Martin Odersky: In the generics design, there were a
lot of very, very
hard constraints. The strongest constraint, the most difficult to cope
with, was that it had to be fully backwards compatible with
ungenerified Java. The story was the collections library had just
shipped with 1.2, and Sun was not prepared to ship a completely new
collections library just because generics came about. So instead it
had to just work completely transparently.
That's why there were a number of fairly ugly things. You always had
to have ungenerified types with generified types, the so called
raw types. Also you couldn't change what arrays were doing so
you had unchecked warnings. Most importantly you couldn't do a lot of
the things you wanted to do with arrays, like generate an array with a
type parameter T, an array of something where you didn't know the type.
You couldn't do that. Later in Scala we actually found out how to do
that, but that was possible only because we could drop in Scala the
requirement that arrays are covariant.
Bill Venners: Can you elaborate on the problem with
Java's covariant
arrays?
Martin Odersky: When Java first shipped, Bill Joy and
James
Gosling and the other members of the Java team thought that Java
should have generics, only they didn't have the time to do a good job
designing it in.

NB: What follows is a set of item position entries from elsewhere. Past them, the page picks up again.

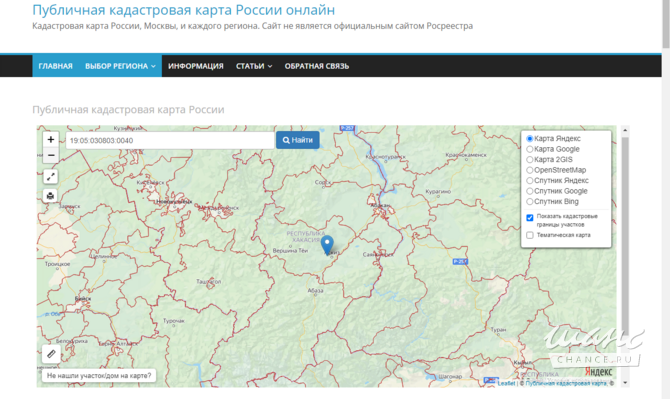Screen dimensions: 670x399
Task: Activate the ruler measurement tool
Action: pos(51,354)
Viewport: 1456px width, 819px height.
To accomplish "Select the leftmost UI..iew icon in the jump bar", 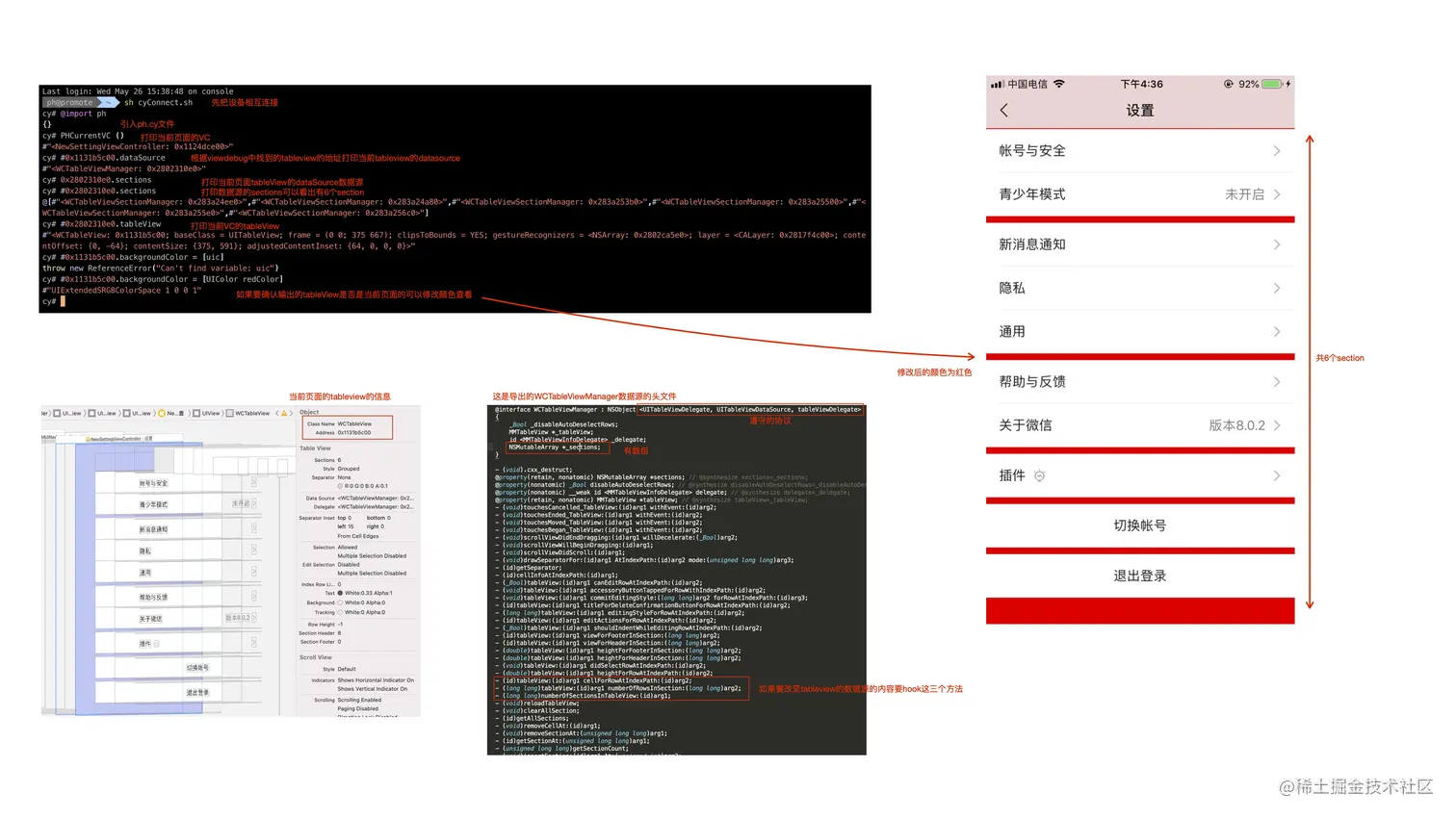I will tap(56, 413).
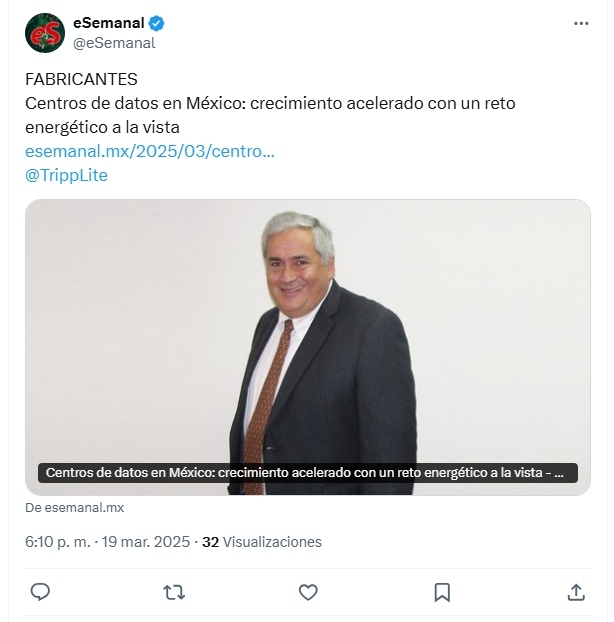Click the FABRICANTES heading text

coord(81,79)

So because there would be no generics in Java, at least
initially, they felt that
arrays had to be covariant. That means an array of
String
is a subtype
of array of
Object
, for example. The reason for that was
they wanted
to be able to write, say, a “generic” sort method that took an
array of
Object
and a comparator and that would sort this
array of
Object
. And then let you pass an array of
String
to it. It
turns out that this thing is type unsound in general. That's why you
can get an array store exception in Java. And it actually also turns
out that this very same thing blocks a decent implementation of
generics for arrays. That's why arrays in Java generics don't work at
all. You can't have an array of list of string, it's
impossible. You're forced to do the ugly raw type, just an array of
list, forever. So it was sort of like an original sin. They did
something very quickly and thought it was a quick hack. But it
actually ruined every design decision later on. So in order not to fall
into the same trap again, we had to break off and say, now we will not
be upwards compatible with Java, there are some things we want to do
differently